JUDGEMENT
P.N.BHAGWATI -
(1.) THE dispute in these writ petitions relates to the validity of three Orders, one dt. 13th Oct. 1978 and the others dt. 21st Oct. 1978 by which the State of Jammu and Kashmir sanctioned supply of crude oleo resin at the rate of 9,000 tonnes per annum to respondent No. 4, 4,000 tonnes per annum to respondent No. 2 and 4,000 tonnes per annum to respondent No. 3. All the three impugned Orders provided for supply of oleo resin at the rate of Rs. 260.00 per quintal exclusive of cost of tins, containers, sales tax etc. and under each of the three impugned orders, there was to be a moratorium on the rate for the first 5 years and thereafter the rate was liable to be increased or decreased according to the formula to be finalised between the Forest Department and respondent No. 2, 3 or 4 as the case may be. THE validity of each of these three impugned Orders has been challenged in the present writ petitions. THE grounds on which the challenge is based are, however, without substance and that is why we dismissed these writ petitions by an earlier Order made by us. THE reasons for which we made the Order dismissing the writ petitions are identical with the reasons given by us while disposing of Writ Petns. Nos. 481-82 of 1979 namely, Kasturilal Reddy v. State of Jammu and Kashmir, (1980) 2 SCR 1338: AIR 1980 SC 1992. But in order to appreciate the applicability of these reasons in the present writ petitions, it is necessary to briefly set out the circumstances in which the three impugned orders came to be passed by the State of Jammu and Kashmir.

Information shown:

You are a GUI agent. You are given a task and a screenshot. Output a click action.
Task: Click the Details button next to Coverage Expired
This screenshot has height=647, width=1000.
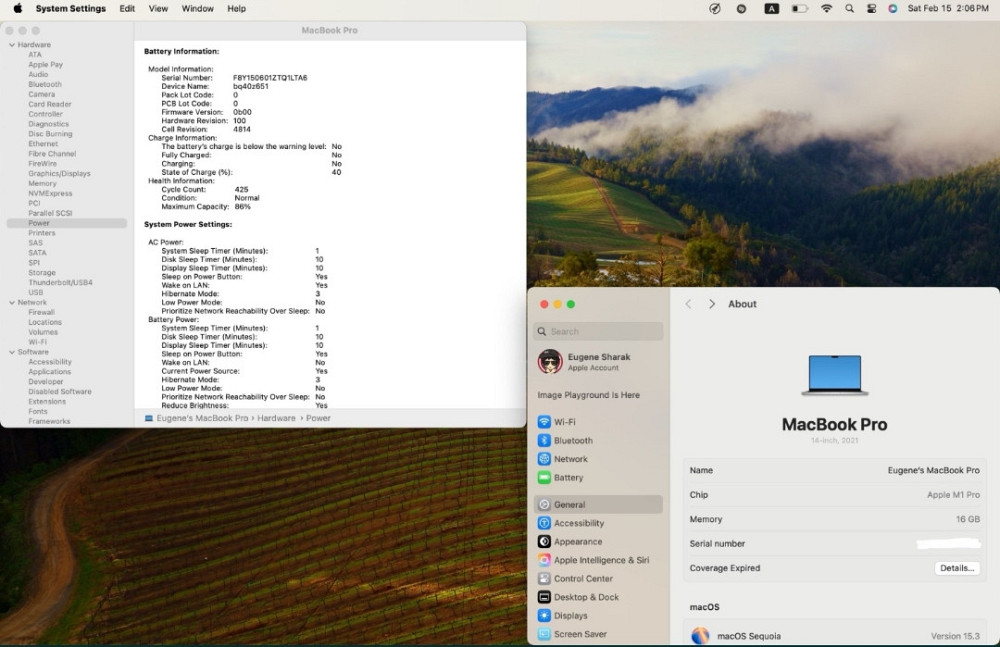coord(956,568)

Problem statement: The judgment excerpt above describes three impugned Orders. List each respondent they name and the tonnes of crude oleo resin per annum that the State sanctioned for it.

Exercise output:
- Respondent No. 4: 9,000 tonnes per annum
- Respondent No. 2: 4,000 tonnes per annum
- Respondent No. 3: 4,000 tonnes per annum